• Aim: Write out, with no changes, the lines from the one holding "Viewport: 1085px width, 450px" through the one holding "Click the Produkte box icon", including both of those lines.

• Entries:
★ ★ ★ ★
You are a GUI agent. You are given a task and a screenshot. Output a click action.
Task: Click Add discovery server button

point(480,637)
★ ★ ★ ★
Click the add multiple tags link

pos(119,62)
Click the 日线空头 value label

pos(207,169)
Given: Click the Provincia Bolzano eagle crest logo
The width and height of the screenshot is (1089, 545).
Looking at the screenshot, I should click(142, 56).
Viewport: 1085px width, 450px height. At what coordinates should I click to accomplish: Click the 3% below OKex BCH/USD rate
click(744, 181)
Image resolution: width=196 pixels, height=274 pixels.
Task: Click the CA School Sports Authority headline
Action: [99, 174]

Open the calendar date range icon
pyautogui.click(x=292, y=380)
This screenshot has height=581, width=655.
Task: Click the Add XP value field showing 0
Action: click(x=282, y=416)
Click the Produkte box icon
★ ★ ★ ★
• Solution to this task:
Viewport: 1085px width, 450px height. At what coordinates should I click to accomplish: Click the 3% below OKex BCH/USD rate
click(744, 181)
Image resolution: width=196 pixels, height=274 pixels.
Task: Click the CA School Sports Authority headline
Action: [99, 174]

Open the calendar date range icon
pyautogui.click(x=292, y=380)
This screenshot has height=581, width=655.
Task: Click the Add XP value field showing 0
Action: click(x=282, y=416)
Click the Produkte box icon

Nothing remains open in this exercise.